Iman Kepada Allah Subhanahu Wa Ta’ala.
Inilah
syarat pertama dan terpenting agar rizki kita diberkahi Allah Subhanahu wa
Ta’ala, yaitu dengan merealisasikan keimanan kepada Allah Subhanahu wa Ta’ala.
Allah
Subhanahu wa Ta’ala berfirman.
وَلَوْ أَنَّ أَهْلَ
الْقُرَىٰ آمَنُوا وَاتَّقَوْا لَفَتَحْنَا عَلَيْهِمْ بَرَكَاتٍ مِنَ السَّمَاءِ
وَالْأَرْضِ وَلَٰكِنْ كَذَّبُوا فَأَخَذْنَاهُمْ بِمَا كَانُوا يَكْسِبُونَ
“Andaikata
penduduk negeri-negeri beriman dan bertakwa, pastilah Kami akan melimpahkan
kepada mereka keberkahan dari langit dan bumi. Tetapi, mereka mendustakan (ayat-ayat
Kami), maka Kami siksa mereka disebabkan perbuatannya” [Al-A’raf/7 : 96]
Demikian,
balasan Allah Subhanahu wa Ta’ala bagi hamba-hamba-Nya yang beriman, dan
sekaligus menjadi penjelas bahwa orang yang kufur kepada Allah Subhanahu wa
Ta’ala, niscaya tidak akan pernah merasakan keberkahan dalam hidup.
Di antara
perwujudan iman kepada Allah Subhanahu wa Ta’ala yang berkaitan dengan
penghasilan, ialah senantiasa yakin dan menyadari bahwa rizki apapun yang kita
peroleh merupakan karunia dan kemurahan Allah Subhanahu wa Ta’ala , bukan
semata-mata jerih payah atau kepandaian kita. Yang demikian itu, karena Allah
Subhanahu wa Ta’ala telah menentukan kadar rizki setiap manusia semenjak ia
masih berada dalam kandungan ibunya.
Bila kita
pikirkan diri dan negeri kita, niscaya kita bisa membukukan buktinya. Setiap
kali kita mendapatkan suatu keberkahan, maka kita lupa daratan, dan merasa
keberhasilan itu karena kehebatan kita. Dan sebaliknya, setiap terjadi
kegagalan atau bencana, maka kita menuduh alam sebagai penyebabnya, dan
melupakan Allah Subhanahu wa Ta’ala.
Bila
demikian, maka mana mungkin Allah Subhanahu wa Ta’ala akan memberkahi kehidupan
kita? Bukankah pola pikir semacam ini yang telah menyebabkan Qarun mendapatkan
adzab dengan ditelan bumi? Allah Subhanahu wa Ta’ala berfirman.
قَالَ إِنَّمَا أُوتِيتُهُ
عَلَىٰ عِلْمٍ عِنْدِي ۚ أَوَلَمْ يَعْلَمْ أَنَّ اللَّهَ قَدْ أَهْلَكَ مِنْ
قَبْلِهِ مِنَ الْقُرُونِ مَنْ هُوَ أَشَدُّ مِنْهُ قُوَّةً وَأَكْثَرُ جَمْعًا
“Qarun
berkata : “Sesunguhnya aku hanya diberi harta itu karena ilmu yang ada padaku”.
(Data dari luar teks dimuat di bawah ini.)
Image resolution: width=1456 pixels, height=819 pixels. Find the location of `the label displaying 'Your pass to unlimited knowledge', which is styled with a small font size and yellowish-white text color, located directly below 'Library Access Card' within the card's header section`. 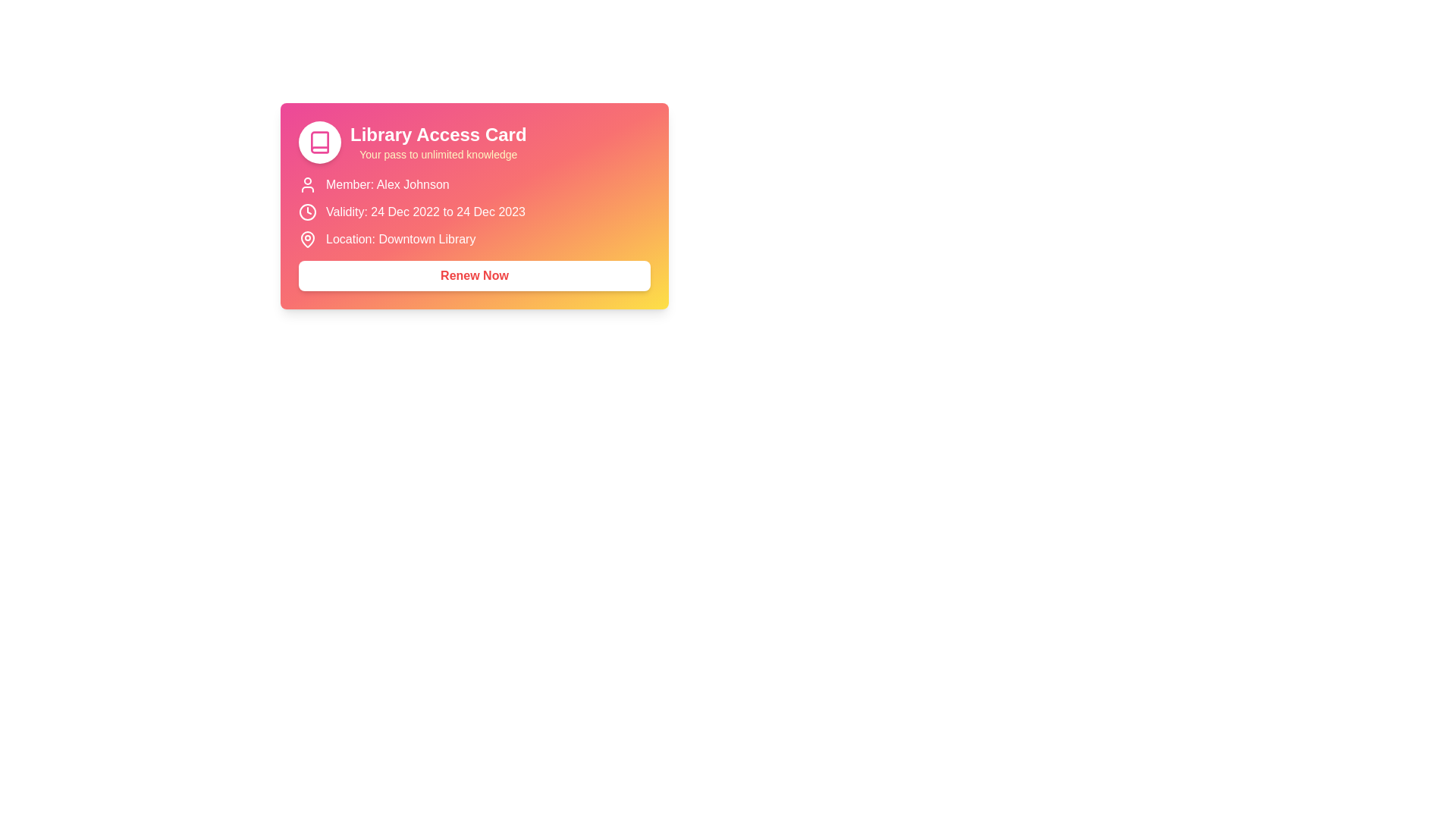

the label displaying 'Your pass to unlimited knowledge', which is styled with a small font size and yellowish-white text color, located directly below 'Library Access Card' within the card's header section is located at coordinates (438, 155). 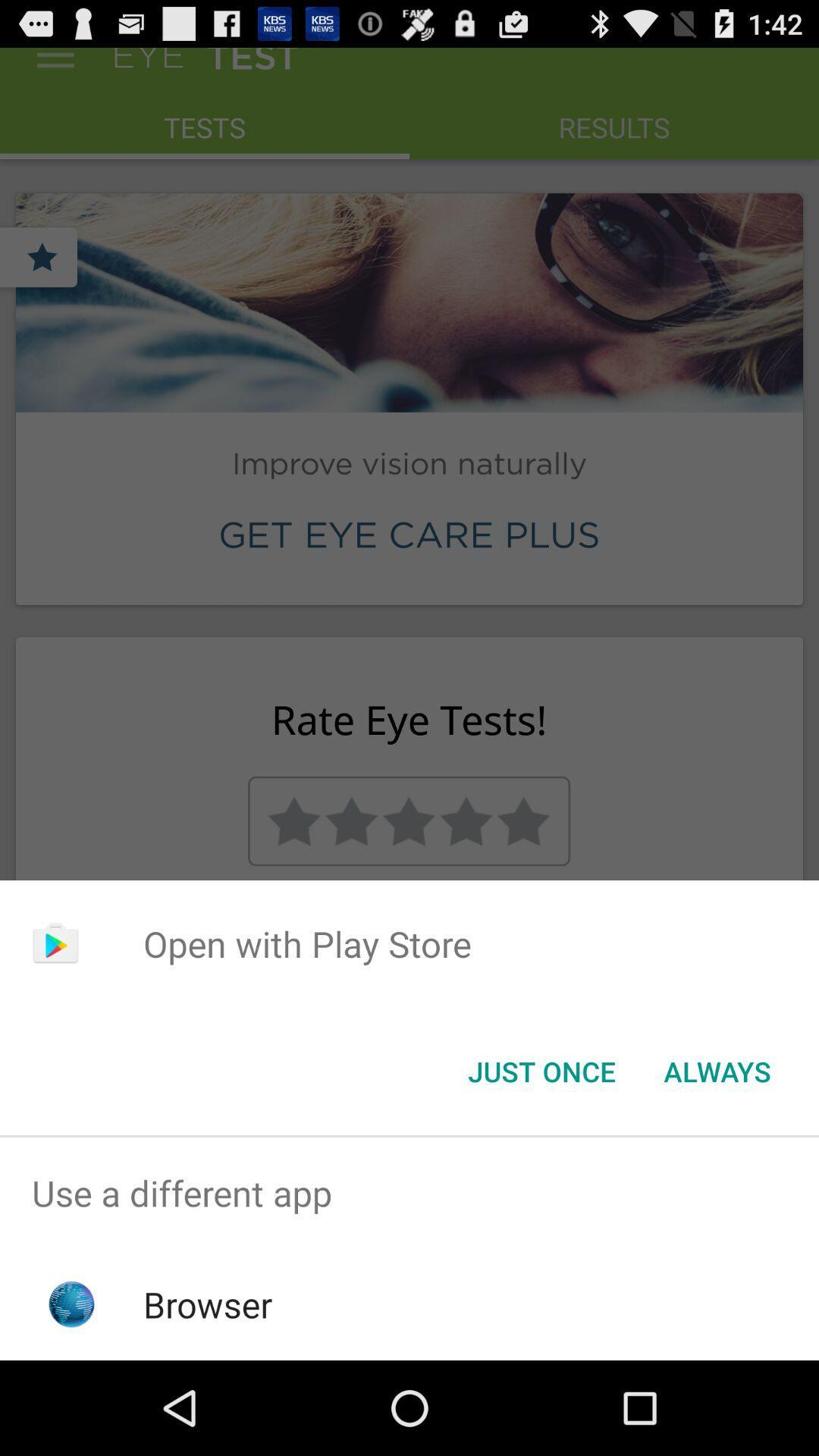 I want to click on the just once item, so click(x=541, y=1070).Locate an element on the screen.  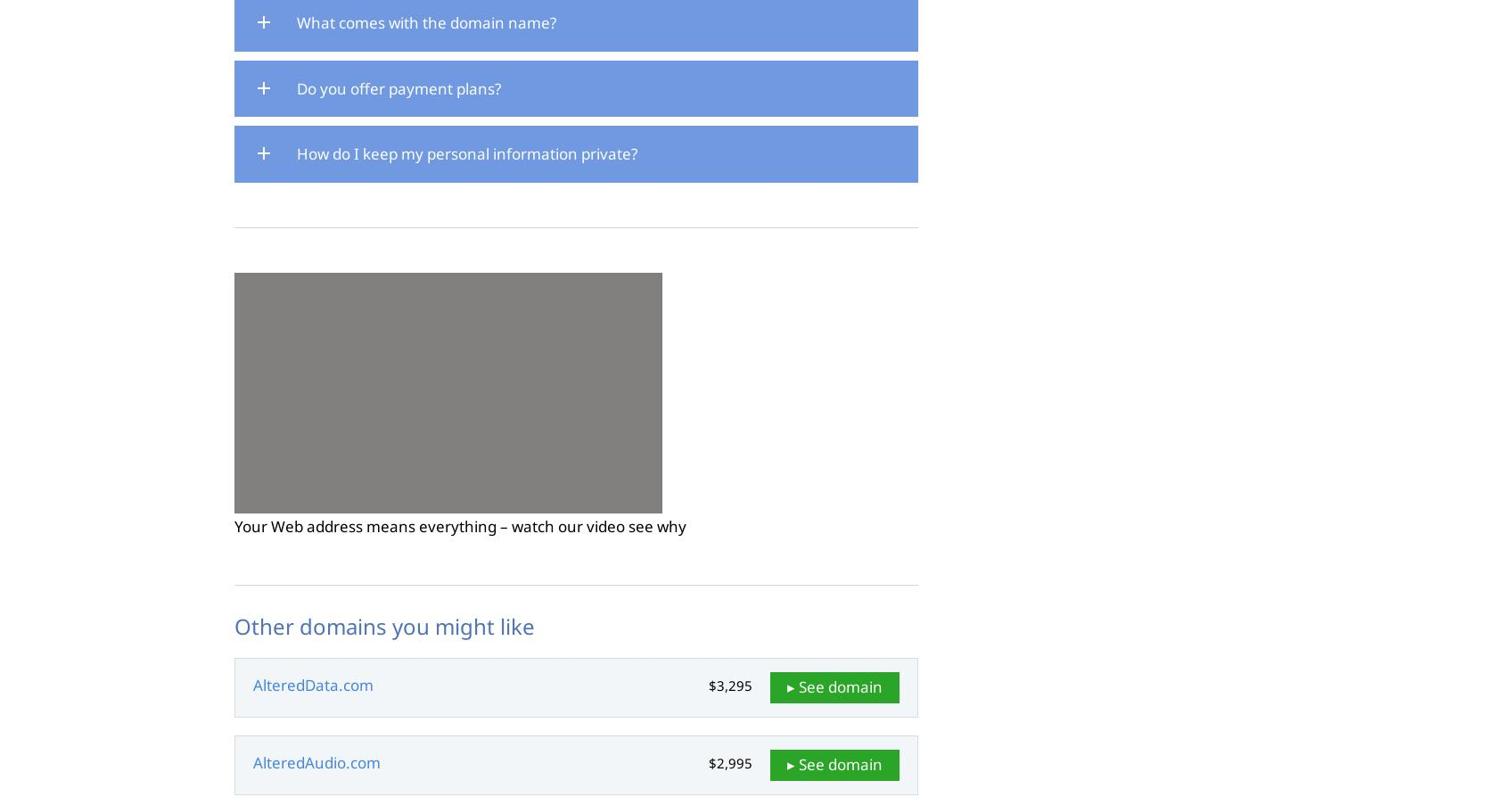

Dan apakah ia tidak mengetahui bahwasanya Allah sungguh telah membinasakan
umat-umat sebelumnya yang lebih kuat daripadanya dan lebih banyak harta
kumpulannya ..” [Al-Qashah/28: 78]
Perwujudan
bentuk yang lain dalam hal keimanan kepada Allah Subhanahu wa Ta’ala berkaitan
dengan rizki, yaitu kita senantiasa menyebut nama Allah Subhanahu wa Ta’ala
ketika hendak menggunakan salah satu kenikmatan-Nya, misalnya ketika makan.
عن عَائِشَةَ رَضِيَ اللهُ
عَنْهُمَا أن النبي صَلَّى اللهُ عَلَيْهِ وَسَلَّمَ كان يَأْكُلُ طَعَاماً في
سِتَّةِ نَفَرٍ من أَصْحَابِهِ فَجَاءَ أعرابي فَأَكَلَهُ بِلُقْمَتَيْنِ فَقَالَ
النَّبِيُّ صَلَّى اللهُ عَلَيْهِ وَسَلَّمَ: أَمَا إِنَّهُ لَوْ كَانَ ذَكَرَ
اسْمَ اللَّهِ لَكَفَاكُمْ. رواه أحمد والنَّسائي وابن حبان
“Dari
Sahabat Aisyah Radhiyallahu ‘anhuma, bahwasanya Nabi Shallallahu ‘alaihi wa
sallam pada suatu saat sedang makan bersama enam orang sahabatnya, tiba-tiba
datang seorang Arab badui, lalu menyantap makanan beliau dalam dua kali suapan
(saja). Maka Nabi Shallallahu ‘alaihi wa sallam bersabda : “Ketahuilah
seandainya ia menyebut nama Allah (membaca Bismillah, pent), niscaya makanan
itu akan mencukupi kalian”. [HR Ahmad, An-Nasa-i dan Ibnu Hibban]
Pada hadits
lain, Nab Shallallahu ‘alaihi wa sallam bersabda: “Ketahuilah bahwasanya salah
seorang dari kamu bila hendak menggauli istrinya ia berkata : “Dengan menyebut
nama Allah, ya Allah jauhkanlah kami dari setan dan jauhkanlah setan dari anak
yang Engkau karuniakan kepada kami”, kemudian mereka berdua dikaruniai anak
(hasil dari hubungan tersebut, pent) niscaya anak itu tidak akan diganggu
setan” [HR Al-Bukhari]
Demikian,
sekilas penjelasan peranan iman kepada Allah Subhanahu wa Ta’ala, yang terwujud
pada menyebut nama-Nya ketika hendak menggunakan suatu kenikmatan, sehingga
mendatangkan keberkahan pada harta dan anak keturunan.
Kedua :
Amal Shalih
Yang
dimaksud dengan amal shalih, ialah menjalankan perintah dan menjauhi
larangan-Nya sesuai dengan syari’at yang diajarkan Rasulullah Shallallahu
‘alaihi wa sallam. Inilah hakikat ketakwaan yang menjadi syarat datangnya
keberkahan sebagaimana ditegaskan pada surat Al-A’raf ayat 96 diatas.
Tatkala
Allah Subhanahu wa Ta’ala menceritakan tentang Ahlul Kitab yang hidup pada
zaman Nabi Shallallahu ‘alaihi wa sallam, Allah Subhanahu wa Ta’ala berfirman.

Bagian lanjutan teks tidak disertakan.